The rapist was 16 when he was sentenced to just five years. He’ll be 21 (perhaps younger) when he is released. What does that mean for women and girls?
The judge in the case, Mr Justice Paul McDermott, says that the teenage girl, who was 17 at the time, was preyed on. That indicates the boys knew what they had planned when they approached the girl and “invited her to go for a chat.”
They also knew their victim had been drinking, and was “not in a good way” because she had consumed alcohol.
There was some criticism of news reporting that the girl’s friend had described her as being in that condition, but, in my mind at least, far from placing blame on the victim, it spoke to the calculating and predatory actions of the rapists.
She later told Gardai she did not know what was going on when the boys led her away. So they brought her to a nearby field and attacked her repeatedly.
I have teenage girls. I can’t begin to imagine how terrified and violated this girl felt. It is sickening to think of anyone’s daughter being subjected to such vicious and depraved savagery.
At first, the boys – the rapists – denied the attack had happened. Then they told gardai the sexual acts were “consensual”. Liars as well as predators, then.
What brings two teenage boys to carry out such appalling crimes? What makes them so devoid of empathy or compassion or basic human decency? Justice McDermott said that the younger boy used threats of violence against the girl in order to rape her, and that both rapists “knew the girl was in a distressed and vulnerable state and was not consenting to sex”. They raped her anyway.
Is it the increasingly violent nature of pornography, including rape porn, now so freely available – and being streamed into devices that are never out of their hands? Is it something deviant in their nature, or how they were raised? What ever the cause, one thing is certain, the incidences of rape in this country are rising at an alarming rate.

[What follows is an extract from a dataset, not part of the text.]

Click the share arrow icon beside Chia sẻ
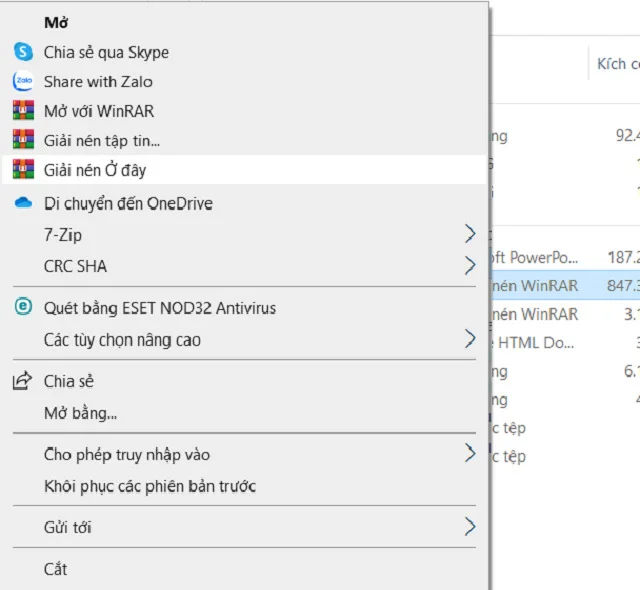Screen dimensions: 640x590 (x=23, y=381)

In 2020, the Rape Crisis Centres recorded a shocking 98% rise in calls from survivors during the lockdown. In 2018, the number of sex crimes reported to Gardai in Ireland reached a record level – surpassing the records that had been set in 2017 and in 2016. Convictions are thankfully increasing, but so are the numbers of sexual assaults.
The boys attacked the girl close by a holiday caravan park in Wexford. Clearly, they had no concerns about being caught or of repercussions that would follow. Research indicates such behaviour can be a marker for psychopathy.

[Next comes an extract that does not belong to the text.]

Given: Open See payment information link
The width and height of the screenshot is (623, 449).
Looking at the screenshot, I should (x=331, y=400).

Research has also indicated that men who carry out more than one sexual assault have some commonalities: they begin this pattern of behaviour early; they may associate with others who also commit sexual violence; and they deny that they are rapists.
Recently, serial rapist David Hegarty was seen “prowling” Dublin parks after he was released from a 13 year sentence for attacking a nurse in 2009. He had previously attacked two female students in Cork in October 1998, and after being released early (he was sentenced in 2000 for ten years but let out in 2008) he went onto attack a Filipino nurse in the same city.

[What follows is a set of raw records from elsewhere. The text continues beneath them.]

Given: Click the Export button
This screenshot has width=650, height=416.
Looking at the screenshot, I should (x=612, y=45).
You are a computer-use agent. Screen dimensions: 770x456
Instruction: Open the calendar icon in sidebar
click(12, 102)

Judge Paul Carney considered Hegarty so dangerous to women that he wanted to impose a life sentence but he noted that a similar sentence he had imposed was overturned by the Court of Criminal Appeal relying on the constitutional rights of the rapist. “The female half of the population has a constitutional right not to be raped,” Judge Carney correctly pointed out, his frustration evident.
Why are serial rapists released when the evidence shows they are a danger to women and girls and make them unsafe? Hegarty was released from his first sentence early because of an automatic 25% remission given for “good behaviour”. The vile serial rapist Larry Murphy, who never expressed remorse for his crimes, was given the same. It’s almost unbelievable.
At least we have photos of Hegarty and Murphy – and I’ve shown them to my teenage girls, not to frighten them, but to warn them. But in the Wexford case neither of the two rapists can be identified. The 16-year old is considered a child under the law and identifying the now 19-year-old would identify his rapist brother.
We won’t know, in 5 or 6 years time, who is walking in our midst.
The teenage girl, now 19, said the assaults left her suffering from post traumatic stress disorder. She has dropped out of school and has also developed anorexia. As Justice McDermott said, the attacks continue to have a pervasive effect on her life.
The court heard that she is “petrified of 99% of men,” even including her father and brother. The trauma for her whole family must be almost unbearable.
But her rapists will be free when the younger of them is just 21. The safety of women and girls doesn’t seem to matter. This has to change.